**RECORD EXCERPTS:**

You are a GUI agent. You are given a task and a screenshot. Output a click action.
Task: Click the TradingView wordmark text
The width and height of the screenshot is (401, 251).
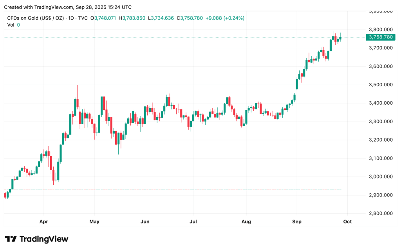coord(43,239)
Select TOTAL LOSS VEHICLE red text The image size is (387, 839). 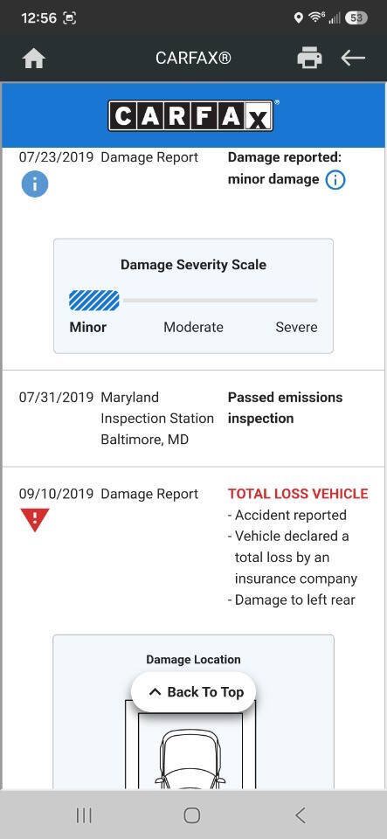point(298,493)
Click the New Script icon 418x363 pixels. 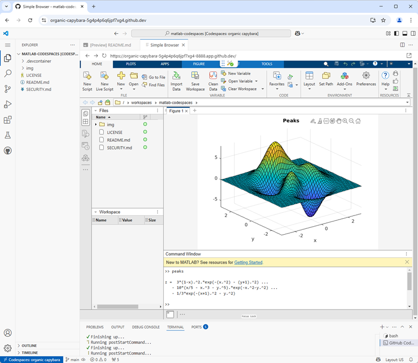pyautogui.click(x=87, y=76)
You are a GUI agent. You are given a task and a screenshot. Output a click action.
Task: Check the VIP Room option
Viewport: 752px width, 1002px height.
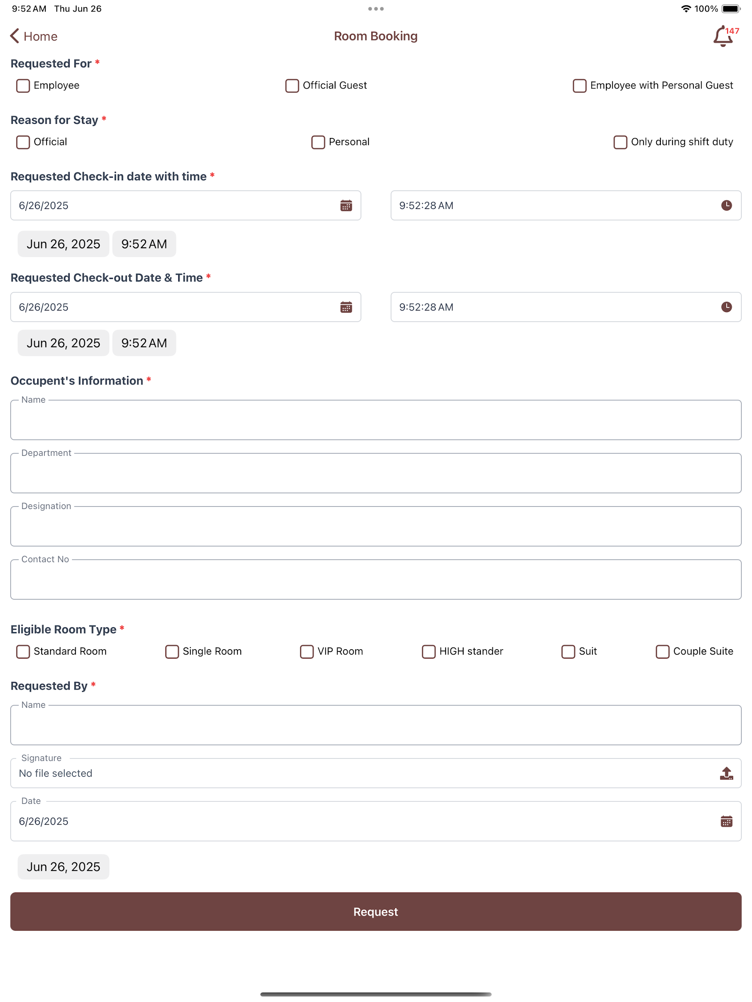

**WORK TO BE COMPLETED:** In the answer, retype exactly and only the lines from the one holding "Task: Check the VIP Room option" through the end of the listing, keeping both ends and dropping every picture.

**WRITTEN ANSWER:**
Task: Check the VIP Room option
Viewport: 752px width, 1002px height.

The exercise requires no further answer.